● **Work task**: Among the entries below, find all lines that include "coordinates" and copy them.

● **Available data**:

★ ★ ★

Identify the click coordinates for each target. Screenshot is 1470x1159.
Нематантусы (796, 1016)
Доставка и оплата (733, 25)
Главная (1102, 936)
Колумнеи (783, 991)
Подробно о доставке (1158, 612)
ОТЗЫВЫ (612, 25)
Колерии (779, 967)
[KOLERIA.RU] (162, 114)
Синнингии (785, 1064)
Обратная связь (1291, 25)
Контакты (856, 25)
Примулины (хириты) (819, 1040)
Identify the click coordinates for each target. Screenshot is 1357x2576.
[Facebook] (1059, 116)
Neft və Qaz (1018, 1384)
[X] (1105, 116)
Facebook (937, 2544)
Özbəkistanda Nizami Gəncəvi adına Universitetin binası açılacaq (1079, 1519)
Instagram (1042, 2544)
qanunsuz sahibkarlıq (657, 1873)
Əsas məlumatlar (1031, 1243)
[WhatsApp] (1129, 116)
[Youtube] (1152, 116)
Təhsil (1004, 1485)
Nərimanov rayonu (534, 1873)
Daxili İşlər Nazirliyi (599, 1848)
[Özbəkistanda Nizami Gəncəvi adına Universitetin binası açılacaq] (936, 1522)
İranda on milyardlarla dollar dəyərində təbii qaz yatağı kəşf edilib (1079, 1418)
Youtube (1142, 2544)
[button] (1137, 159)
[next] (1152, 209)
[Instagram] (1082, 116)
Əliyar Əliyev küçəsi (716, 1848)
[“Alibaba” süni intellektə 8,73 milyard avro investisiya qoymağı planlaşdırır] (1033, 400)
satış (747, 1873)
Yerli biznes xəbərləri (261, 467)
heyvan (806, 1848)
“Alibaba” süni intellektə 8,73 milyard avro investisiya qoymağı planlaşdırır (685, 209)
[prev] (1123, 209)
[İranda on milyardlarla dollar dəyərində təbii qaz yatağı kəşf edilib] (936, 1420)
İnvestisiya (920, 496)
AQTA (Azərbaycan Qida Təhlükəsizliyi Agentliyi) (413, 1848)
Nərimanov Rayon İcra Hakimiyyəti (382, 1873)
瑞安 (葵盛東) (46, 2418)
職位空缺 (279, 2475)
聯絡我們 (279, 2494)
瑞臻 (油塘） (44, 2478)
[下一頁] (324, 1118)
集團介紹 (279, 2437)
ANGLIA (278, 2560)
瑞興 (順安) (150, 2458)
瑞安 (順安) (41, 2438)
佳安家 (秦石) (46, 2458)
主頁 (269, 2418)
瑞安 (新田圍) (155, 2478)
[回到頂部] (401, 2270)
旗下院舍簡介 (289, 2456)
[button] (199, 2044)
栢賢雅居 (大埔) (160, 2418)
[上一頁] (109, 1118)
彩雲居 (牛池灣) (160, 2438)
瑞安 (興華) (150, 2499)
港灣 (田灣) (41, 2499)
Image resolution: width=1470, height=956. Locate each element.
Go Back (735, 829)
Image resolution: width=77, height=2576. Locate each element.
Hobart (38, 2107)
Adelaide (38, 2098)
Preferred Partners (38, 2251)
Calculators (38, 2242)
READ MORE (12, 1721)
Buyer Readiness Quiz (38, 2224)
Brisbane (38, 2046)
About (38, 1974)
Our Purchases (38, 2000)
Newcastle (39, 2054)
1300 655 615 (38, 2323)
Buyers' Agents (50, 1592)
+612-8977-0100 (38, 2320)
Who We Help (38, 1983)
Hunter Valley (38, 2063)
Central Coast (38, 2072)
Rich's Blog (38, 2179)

★ ★ ★

● **Written response**:
Identify the click coordinates for each target. Screenshot is 1470x1159.
Identify the click coordinates for each target. Screenshot is 1357x2576.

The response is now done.